With ever increasing frequency, overweight children are developing “adult” illnesses such as high blood pressure, elevated cholesterol, and adult-type diabetes. Some experts say the medical costs of obesity may overwhelm our health care system in the next decade. Personally, I don’t think there is any “maybe” about it.

As a physician, I know all too well that the issue of obesity is complex. There is much more to it than just people eating too much and being too sedentary. Research has uncovered genetic factors that impact how people process food, how fat is metabolized in the body, and how people process, utilize, and store energy from the food they eat. In a classic line from the old situation comedy “Rhoda,” actress Valerie Harper, while holding a cookie in her hand, observed, “I don’t know why I bother eating this; I should just stick it on my thigh.” Yes, some people put on weight more easily than others. However, to blame everything on genetics — something we cannot control or change — is a cop out. We are not plants, after all, and cannot manufacture calories and fat from thin air and sunlight.

One of the recent, exciting discoveries of genetics is that even though we may have genes that predispose us to certain things — mental illness, heart disease, high blood pressure, diabetes, a number of other medical problems, and yes, obesity — those genes are not necessarily always expressed. There are many “regulators” that can turn on or off certain genes so they never create the medical problem for which they are programmed. Some of these regulators are nothing more than lifestyle decisions.

I was at the local YMCA recently and could not help but notice a grossly obese man who was working with one of the personal trainers. It only took a few moments of observation to determine he was new to the gym. The Y has a great program called “The Coach Approach.” Members of the Y have access to a personal trainer, free of charge, who teaches them how to use the equipment. The trainer will also assess their capabilities, design a program for them, help them get started, monitor their progress, serve as a mentor, and encourage newcomers in hopes they will keep up with the program until they begin to see results. That’s when things get exciting. I don’t know what it was that got this man into the Y in the first place, but if he sticks with it, who knows where he might be in a year?

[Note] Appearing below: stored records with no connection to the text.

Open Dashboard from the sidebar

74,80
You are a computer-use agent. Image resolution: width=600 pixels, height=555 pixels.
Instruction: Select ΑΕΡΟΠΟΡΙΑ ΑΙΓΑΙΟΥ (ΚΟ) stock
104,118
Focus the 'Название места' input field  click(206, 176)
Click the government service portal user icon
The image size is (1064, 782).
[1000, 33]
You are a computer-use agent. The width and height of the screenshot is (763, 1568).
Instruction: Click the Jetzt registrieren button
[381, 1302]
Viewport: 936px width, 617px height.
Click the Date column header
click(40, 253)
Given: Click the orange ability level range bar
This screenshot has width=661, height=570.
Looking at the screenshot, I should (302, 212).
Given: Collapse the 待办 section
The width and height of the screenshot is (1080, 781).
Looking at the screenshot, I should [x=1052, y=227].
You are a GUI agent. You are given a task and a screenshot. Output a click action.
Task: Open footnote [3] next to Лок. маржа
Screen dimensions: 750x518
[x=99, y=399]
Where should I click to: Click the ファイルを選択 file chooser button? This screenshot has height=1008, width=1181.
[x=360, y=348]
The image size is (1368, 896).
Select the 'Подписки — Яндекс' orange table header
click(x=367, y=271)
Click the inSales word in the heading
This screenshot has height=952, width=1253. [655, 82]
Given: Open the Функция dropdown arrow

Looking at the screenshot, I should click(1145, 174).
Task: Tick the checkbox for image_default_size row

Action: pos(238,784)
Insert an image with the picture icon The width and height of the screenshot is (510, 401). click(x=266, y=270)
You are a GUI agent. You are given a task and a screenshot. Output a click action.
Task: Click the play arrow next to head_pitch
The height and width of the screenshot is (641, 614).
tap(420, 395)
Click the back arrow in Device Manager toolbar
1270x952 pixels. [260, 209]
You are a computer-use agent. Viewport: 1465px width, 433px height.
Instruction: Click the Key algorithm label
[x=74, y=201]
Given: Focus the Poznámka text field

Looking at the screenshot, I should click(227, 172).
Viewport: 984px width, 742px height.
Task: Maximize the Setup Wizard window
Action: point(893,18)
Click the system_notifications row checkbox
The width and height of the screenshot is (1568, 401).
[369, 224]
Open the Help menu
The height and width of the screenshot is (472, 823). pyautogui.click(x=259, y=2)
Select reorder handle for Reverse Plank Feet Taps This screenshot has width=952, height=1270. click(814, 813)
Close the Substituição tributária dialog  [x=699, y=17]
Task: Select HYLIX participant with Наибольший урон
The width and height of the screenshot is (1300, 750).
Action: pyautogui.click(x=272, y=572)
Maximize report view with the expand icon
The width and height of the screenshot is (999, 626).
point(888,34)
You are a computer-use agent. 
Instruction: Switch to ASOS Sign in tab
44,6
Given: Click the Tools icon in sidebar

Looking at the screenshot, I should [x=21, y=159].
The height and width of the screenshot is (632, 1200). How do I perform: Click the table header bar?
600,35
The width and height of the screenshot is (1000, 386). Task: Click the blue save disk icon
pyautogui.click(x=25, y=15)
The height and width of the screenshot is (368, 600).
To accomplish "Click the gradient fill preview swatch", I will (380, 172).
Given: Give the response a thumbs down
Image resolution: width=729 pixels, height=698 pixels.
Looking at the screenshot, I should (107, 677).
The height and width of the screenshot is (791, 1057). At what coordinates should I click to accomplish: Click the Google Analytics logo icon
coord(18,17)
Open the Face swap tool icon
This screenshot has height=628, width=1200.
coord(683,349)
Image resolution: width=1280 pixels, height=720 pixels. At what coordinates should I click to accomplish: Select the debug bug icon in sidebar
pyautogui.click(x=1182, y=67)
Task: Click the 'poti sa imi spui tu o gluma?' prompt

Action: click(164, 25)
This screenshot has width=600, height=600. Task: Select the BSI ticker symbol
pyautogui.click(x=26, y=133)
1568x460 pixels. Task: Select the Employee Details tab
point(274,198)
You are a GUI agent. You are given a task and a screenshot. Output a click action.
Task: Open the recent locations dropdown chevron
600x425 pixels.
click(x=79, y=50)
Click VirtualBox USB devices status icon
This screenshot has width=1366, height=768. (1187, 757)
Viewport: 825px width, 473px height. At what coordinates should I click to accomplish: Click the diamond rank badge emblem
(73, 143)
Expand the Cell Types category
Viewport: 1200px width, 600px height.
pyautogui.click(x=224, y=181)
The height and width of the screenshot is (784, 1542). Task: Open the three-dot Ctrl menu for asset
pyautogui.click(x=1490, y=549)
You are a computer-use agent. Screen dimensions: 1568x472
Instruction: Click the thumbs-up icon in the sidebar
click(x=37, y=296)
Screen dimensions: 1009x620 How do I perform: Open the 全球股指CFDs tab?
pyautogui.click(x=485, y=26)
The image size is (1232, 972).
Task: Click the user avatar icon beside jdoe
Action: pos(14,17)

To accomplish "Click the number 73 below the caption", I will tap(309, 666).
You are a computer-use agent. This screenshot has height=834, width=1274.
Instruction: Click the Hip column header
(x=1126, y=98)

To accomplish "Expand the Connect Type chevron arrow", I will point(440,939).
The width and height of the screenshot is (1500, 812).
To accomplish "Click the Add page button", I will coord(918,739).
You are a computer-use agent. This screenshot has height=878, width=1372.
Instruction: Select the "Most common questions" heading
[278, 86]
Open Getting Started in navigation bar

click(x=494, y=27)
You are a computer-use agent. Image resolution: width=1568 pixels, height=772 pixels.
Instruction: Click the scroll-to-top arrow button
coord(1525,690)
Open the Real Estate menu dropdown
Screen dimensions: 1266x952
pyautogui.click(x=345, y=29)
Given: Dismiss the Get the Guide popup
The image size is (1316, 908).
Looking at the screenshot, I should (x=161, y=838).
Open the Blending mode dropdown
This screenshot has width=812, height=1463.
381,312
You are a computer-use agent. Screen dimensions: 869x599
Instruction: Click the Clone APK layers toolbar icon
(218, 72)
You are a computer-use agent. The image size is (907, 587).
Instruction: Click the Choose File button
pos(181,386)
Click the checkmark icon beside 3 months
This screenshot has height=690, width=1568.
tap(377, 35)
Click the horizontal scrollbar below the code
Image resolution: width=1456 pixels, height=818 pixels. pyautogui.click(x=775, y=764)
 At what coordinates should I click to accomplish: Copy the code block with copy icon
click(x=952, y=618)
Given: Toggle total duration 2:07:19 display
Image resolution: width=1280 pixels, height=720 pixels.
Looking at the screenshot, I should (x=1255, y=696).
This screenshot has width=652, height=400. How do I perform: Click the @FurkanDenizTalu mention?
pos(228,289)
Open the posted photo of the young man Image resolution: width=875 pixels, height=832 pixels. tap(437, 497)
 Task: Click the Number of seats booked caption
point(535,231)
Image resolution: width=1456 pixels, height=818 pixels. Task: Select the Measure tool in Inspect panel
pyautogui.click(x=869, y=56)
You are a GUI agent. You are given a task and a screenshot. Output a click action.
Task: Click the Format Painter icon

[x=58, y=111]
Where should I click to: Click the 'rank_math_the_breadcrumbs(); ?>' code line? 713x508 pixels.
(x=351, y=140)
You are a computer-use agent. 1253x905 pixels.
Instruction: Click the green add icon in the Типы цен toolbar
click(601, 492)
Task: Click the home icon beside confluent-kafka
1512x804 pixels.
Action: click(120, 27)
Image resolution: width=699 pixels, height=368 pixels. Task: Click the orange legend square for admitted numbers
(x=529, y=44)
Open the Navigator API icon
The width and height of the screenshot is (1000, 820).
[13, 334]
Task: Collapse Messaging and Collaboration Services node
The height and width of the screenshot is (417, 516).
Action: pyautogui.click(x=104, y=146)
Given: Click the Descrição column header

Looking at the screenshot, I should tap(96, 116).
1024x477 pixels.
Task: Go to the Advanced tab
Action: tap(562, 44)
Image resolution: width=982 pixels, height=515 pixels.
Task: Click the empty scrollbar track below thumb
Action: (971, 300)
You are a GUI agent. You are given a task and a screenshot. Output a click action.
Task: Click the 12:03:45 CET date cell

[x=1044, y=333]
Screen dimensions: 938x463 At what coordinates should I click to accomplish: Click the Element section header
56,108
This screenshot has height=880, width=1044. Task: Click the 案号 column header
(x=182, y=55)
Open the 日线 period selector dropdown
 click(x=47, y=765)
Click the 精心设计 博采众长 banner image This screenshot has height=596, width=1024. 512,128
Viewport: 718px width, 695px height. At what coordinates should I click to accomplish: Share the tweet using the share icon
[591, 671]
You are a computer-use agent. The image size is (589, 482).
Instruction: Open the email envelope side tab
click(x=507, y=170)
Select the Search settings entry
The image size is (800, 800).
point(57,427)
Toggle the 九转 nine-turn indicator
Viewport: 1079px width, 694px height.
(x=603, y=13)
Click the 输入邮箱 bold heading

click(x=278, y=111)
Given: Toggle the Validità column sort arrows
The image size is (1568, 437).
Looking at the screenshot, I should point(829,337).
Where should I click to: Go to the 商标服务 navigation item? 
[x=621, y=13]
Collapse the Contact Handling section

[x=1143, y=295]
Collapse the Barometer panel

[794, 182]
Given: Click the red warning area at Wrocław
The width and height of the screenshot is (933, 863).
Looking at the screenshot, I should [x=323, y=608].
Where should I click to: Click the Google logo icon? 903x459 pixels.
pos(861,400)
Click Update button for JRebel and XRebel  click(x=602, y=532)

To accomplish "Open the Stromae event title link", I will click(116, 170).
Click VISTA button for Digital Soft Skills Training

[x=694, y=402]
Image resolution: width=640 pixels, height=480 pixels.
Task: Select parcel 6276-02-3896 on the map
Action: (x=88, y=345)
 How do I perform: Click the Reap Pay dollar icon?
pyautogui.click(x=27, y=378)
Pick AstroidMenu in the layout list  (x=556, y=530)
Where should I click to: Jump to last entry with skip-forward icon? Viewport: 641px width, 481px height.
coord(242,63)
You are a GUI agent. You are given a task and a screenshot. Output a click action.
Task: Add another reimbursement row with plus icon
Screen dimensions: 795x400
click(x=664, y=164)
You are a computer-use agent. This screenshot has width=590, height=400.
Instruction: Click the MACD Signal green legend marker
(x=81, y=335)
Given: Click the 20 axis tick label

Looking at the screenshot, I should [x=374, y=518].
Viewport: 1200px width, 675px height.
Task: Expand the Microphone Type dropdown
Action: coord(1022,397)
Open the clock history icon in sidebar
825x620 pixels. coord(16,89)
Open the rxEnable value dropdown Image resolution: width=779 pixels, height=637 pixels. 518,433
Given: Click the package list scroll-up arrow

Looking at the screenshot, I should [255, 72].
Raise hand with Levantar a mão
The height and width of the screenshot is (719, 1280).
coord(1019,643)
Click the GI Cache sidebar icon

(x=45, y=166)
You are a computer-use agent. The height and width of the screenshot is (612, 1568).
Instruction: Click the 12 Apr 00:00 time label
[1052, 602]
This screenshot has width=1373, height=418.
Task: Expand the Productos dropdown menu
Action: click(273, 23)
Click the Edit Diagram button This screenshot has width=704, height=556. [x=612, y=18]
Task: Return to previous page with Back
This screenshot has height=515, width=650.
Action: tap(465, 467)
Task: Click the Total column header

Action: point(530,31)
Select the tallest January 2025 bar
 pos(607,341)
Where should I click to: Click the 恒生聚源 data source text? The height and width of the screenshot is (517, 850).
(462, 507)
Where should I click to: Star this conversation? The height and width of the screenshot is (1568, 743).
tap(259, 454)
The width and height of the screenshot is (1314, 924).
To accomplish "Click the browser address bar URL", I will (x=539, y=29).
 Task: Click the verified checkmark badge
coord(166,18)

My question to readers is this: what will it take? What will it take for you to begin to feed the good wolf? Will it be a heart attack? Stroke? Your doctor telling you that you are now a full-fledged diabetic and need to start medication? Perhaps it will be when your knees are shot and your doctor isn’t too thrilled about doing a knee replacement on someone your size. Maybe, it will be seeing your children following in your footsteps. That can be very motivating when you realize that your decisions affect not only you but also the next generation.

It has been said that in life you will pay either the price of discipline or the price of regret. The former is dirt cheap compared to the latter. Which will it be?